# Complete the following
1. List every person named in the article on the 25th Amendment.
2. Proceed with the article on the 25th Amendment, starting after its final sentence.

# Page extract
§
A Palace Coup Is Hard to Do: A Fix for the Broken 25th Amendment

Ronald Reagan liked to poke fun at experts. He often told a yarn about an imaginary meeting with economic advisors. One of them would speak up to challenge another. “Well, sir, that’s fine in practice, but how would it work in theory?”

The dilemma of theory versus practice comes to mind during the current crisis over Joe Biden’s fitness to continue as president. Margot Cleveland, one of the best writers on the intersection of current politics with constitutional law, posted a piece last week in The Federalist calling upon Vice President Kamala Harris to put into operation Section 4 of the Constitution’s 25th Amendment.

To do this, Harris and a majority of the Biden cabinet members would send a signed document to Congress declaring her to be Acting President of the United States because they have determined Biden is “unable to discharge the powers and duties of his office.”

Cleveland argues that Harris and the cabinet not only have the opportunity to take such drastic action, but the absolute constitutional duty to do so.

House Speaker Mike Johnson (R-La.) has added his voice to those calling for Harris and the cabinet to invoke the amendment.
§
# Provided material
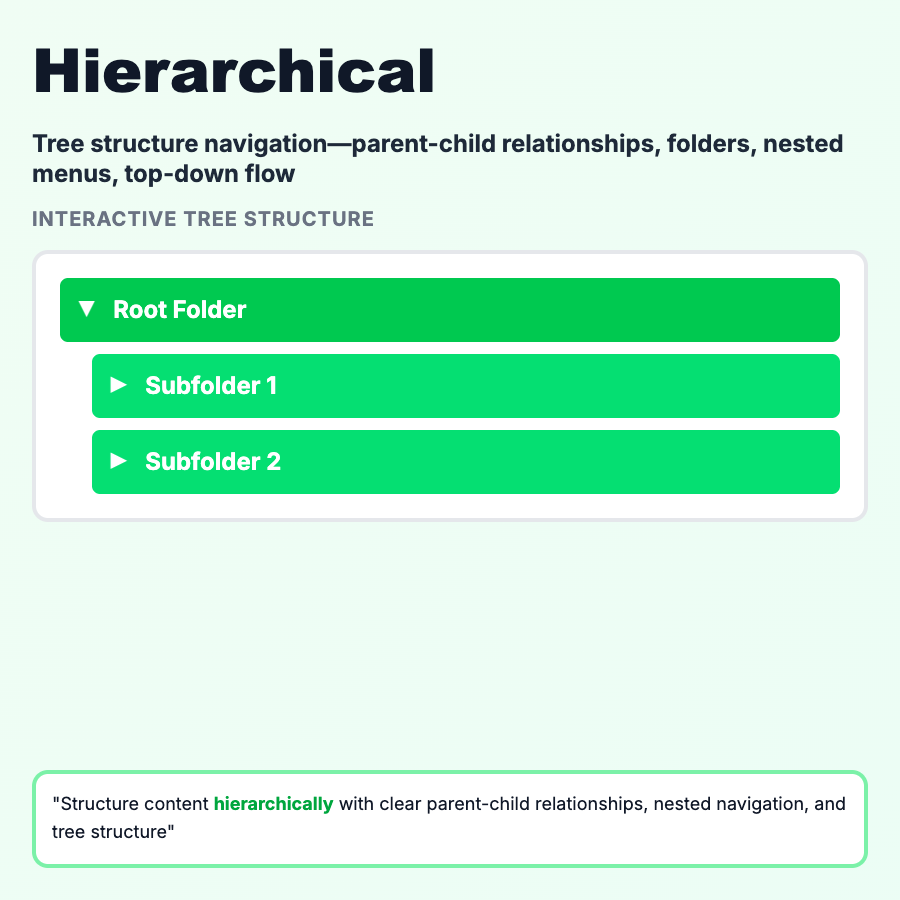Click the Root Folder label text
The height and width of the screenshot is (900, 900).
point(179,310)
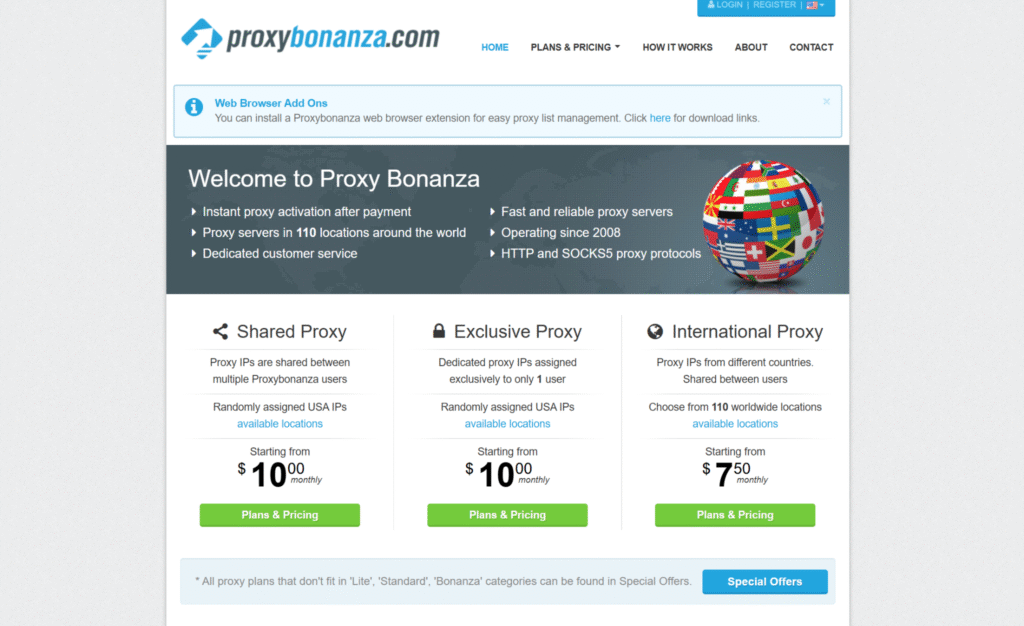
§
# Written responses
1. Ronald Reagan, Joe Biden, Margot Cleveland, Kamala Harris, Mike Johnson

2.
The recent history of political practice shows that making this happen, or even deciding whether to attempt it, is not as easy as postulating it. There was discussion, but no action, on invoking the amendment under Presidents Ronald Reagan, George H.W. Bush, and Donald Trump.

Eric Felten of RealClear Investigations, writing in The Wall Street Journal, calls the 25th Amendment “toothless.” What cabinet member, he asks, would dare move against the president on whom his own job depends?

Moreover, if one pursues Margot Cleveland’s logic, as the poet Juvenal famously asked, Quis custodiet ipsos custodes (“Who will watch the watchmen”)?

Who judges and enforces whether the vice president and cabinet members have done their duty to execute the 25th Amendment? How can any of this be accomplished urgently?

What are the consequences if a significant minority of the cabinet publicizes a forceful dissent against the president’s removal?

The recent Supreme Court decision affirming certain absolute presidential powers and immunities underscores the deficiency in the 25th Amendment process.

A palace coup is hard to do. The 25th Amendment can be fixed, however, and without a new constitutional amendment.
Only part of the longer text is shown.